I have a lot of faith. I believe when everyone else wants to give up. Often I can see the end result but then again often I’m way ahead in my dreams and visions and they get put on the shelf until someone else comes along and puts them in place or makes it happen hahahahha. You know what? It really doesn’t matter who makes it happen just as long as it happens.

So during this fast, I’m asking God to show me if I am supposed to be doing “greater works” then what I am doing. I just don’t want to miss out or not help someone with something when I should. Jesus was all about changing people’s lives. When I attended the “Celebration of Life” services for these people, I’m amazed at how many people these people have been touched or had their lives changed because those who passed on were doing the “Greater Works”.

Don’t get me wrong, I don’t have guilt feelings because everything I do do I put 100% effort into it. But am I doing enough? Am I loving enough? Am I encouraging enough?

The scripture says to love our neighbors as we love ourself. Heck, I don’t even know my neighbors. Ok, I know the word neighbors is a broad territory. It’s not that I don’t want to know them but it’s sure not the world I grew up in anymore. People are so busy that they don’t even have time to do things together anymore or perhaps it’s just because they don’t make the time. And I certainly don’t try to ignore my neighbors. I try to catch their eye just to smile or say, “Hi”. I even tried to help one of my neighbors find their missing dog. And I entertained three of my other neighbor’s dogs when they came through a hole under the fence until she got back. Ok so I am a dog lover: guilty!

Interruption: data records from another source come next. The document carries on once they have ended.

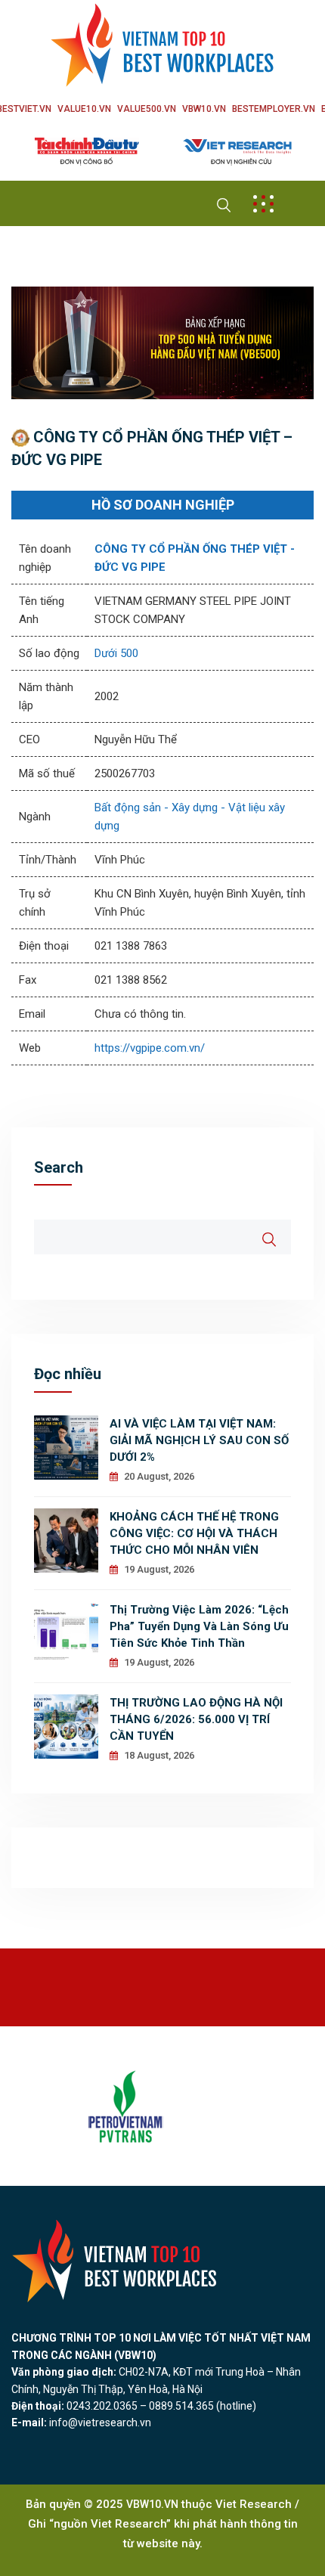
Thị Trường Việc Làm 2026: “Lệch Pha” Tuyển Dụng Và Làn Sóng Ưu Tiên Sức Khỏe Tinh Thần (199, 1626)
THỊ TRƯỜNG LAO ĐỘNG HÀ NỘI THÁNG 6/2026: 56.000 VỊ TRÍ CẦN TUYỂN (196, 1719)
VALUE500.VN (146, 109)
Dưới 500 (116, 653)
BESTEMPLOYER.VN (273, 109)
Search (58, 1167)
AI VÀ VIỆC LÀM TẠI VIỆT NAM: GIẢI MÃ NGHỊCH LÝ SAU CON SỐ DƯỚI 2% (199, 1440)
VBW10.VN (204, 109)
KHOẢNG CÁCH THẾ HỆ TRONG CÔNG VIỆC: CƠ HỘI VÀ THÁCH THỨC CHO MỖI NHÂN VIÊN (194, 1533)
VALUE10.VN (84, 109)
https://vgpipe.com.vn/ (149, 1048)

Jesus said whatever we ask in His name He would do so that the Father would be glorified. That’s my prayer: what “greater works” can I do so that my Father will be glorified. Those are the things I truly want to ask Jesus for. Now if I could just get these thoughts to quit spinning in my brain………………Maybe they will now since I’ve just written them out.

So the last couple days of the fast have been a bit rough for me physically. My stomach is not happy and yesterday as I was writing this blog I fell asleep for two hours. Not sure if the fast is messing with my stomach or some kind of virus keeps trying to attach itself to me. I’ve been battling it for months. Could be allergies. I just don’t know. But in the midst of it all, I press onward looking forward to what the Lord has to say to me today!